I solved these to get ##a_1=-\frac{5g}{3}## and ##a_2=-\frac{l}{h}\frac{g}{3}## where ##l## is the component of the bar in the x direction and h is its component in the y direction, both at time t.

Also, based on the definitions of h and l, I got ##h^2+l^2=L^2## which I differentiated with respect to time (since h and l are variable) to get ##h\frac{dh}{dt}+l\frac{dl}{t}=0##. Now I noted that the derivatives in this equation are the speeds of the weights, ie ##\frac{dh}{dt}=v_1## and ##\frac{dl}{dy}=v_2##, since these are the rates at which the weights slide on the wall and floor respectively. Also, the signs are correct because h is getting smaller which agrees with the fact that ##v_1## is negative, and similarly for the ##v_2## equation.

Now when the speeds are equal, let that speed be ##v>0##. Then ##v_1<0## and so ##v_1=-v##, while ##v_2=v##. Plugging into the derivative equation and simplifying we get ##h=l##. So by the pythagorean equation we get ##h=l=\frac{L}{\sqrt{2}}##.

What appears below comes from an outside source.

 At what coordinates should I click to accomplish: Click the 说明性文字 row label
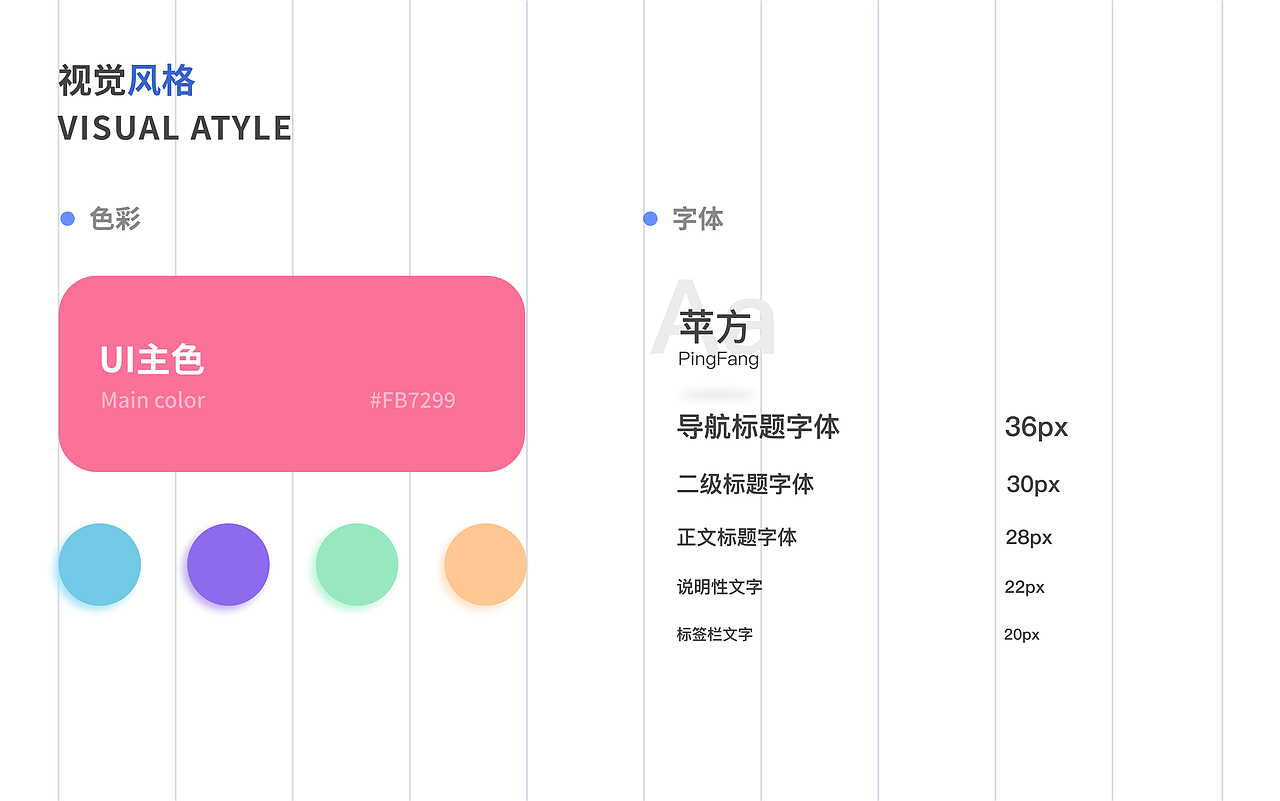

Now differentiating the pythagorean equation again we get ##(\frac{dh}{dt})^2+h\frac{d^2h}{dt^2}+(\frac{dl}{dt})^2+l\frac{d^2l}{dt^2}=0##, ie ##2v^2+\frac{L}{\sqrt{2}}a_1\frac{L}{\sqrt{2}} a_2=0##, and using the values of ##a_1,a_2## we got at the beginning, this becomes ##2v^2=\frac{L}{\sqrt{2}}2g## or finally ##v=\sqrt{\frac{g}{\sqrt{2}}}\sqrt{L}##, which is the wrong answer. I am not sure where I went wrong.

The actual problem and solution are on page 620 here:

https://archive.org/details/TiplerPhysics5Ed.CompleteSolutions1/page/n617
(The answer given there is ##v=\sqrt{g(1-\frac{1}{\sqrt{2}})}\sqrt{L}## which is very similar to what I got.)

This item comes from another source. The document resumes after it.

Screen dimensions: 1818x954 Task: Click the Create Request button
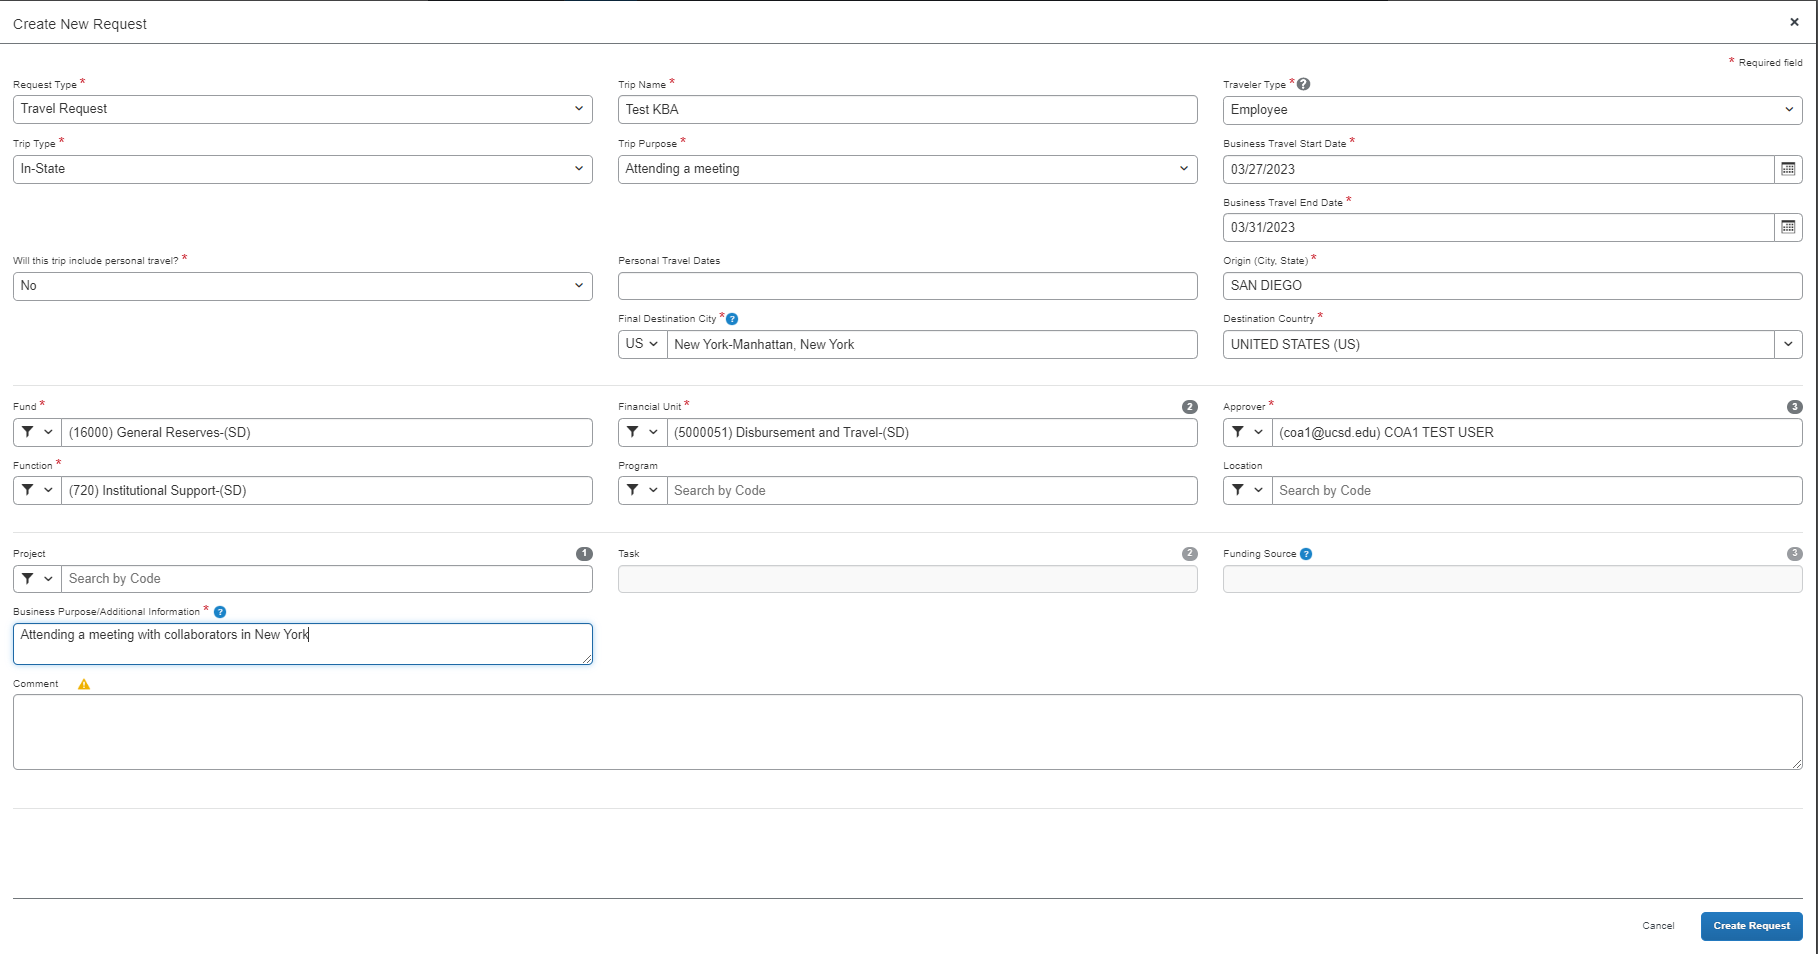pos(1751,925)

Hi, I read your expose a few times and have trouble understanding what you do. You use symbols you don't explain and explain symbols you don't use. You say
walking said:
I solved these
without showing what you did and come with an answer independent of ##\theta##.

there is definitely no force of ##2mg## working on the center (in addition to the two ##mg## on the weights). That center is massless and describes a quarter circle during the slide down. Nothing useful for solving the problem there.

You 'use' a fact ## {\bf F}_{ext} = M {\bf a}_{cm}## where upper case ##M## is what ? and ## {\bf F}_{ext} \ ## is what ? and ##{\bf a}_{cm}\ ## is what ?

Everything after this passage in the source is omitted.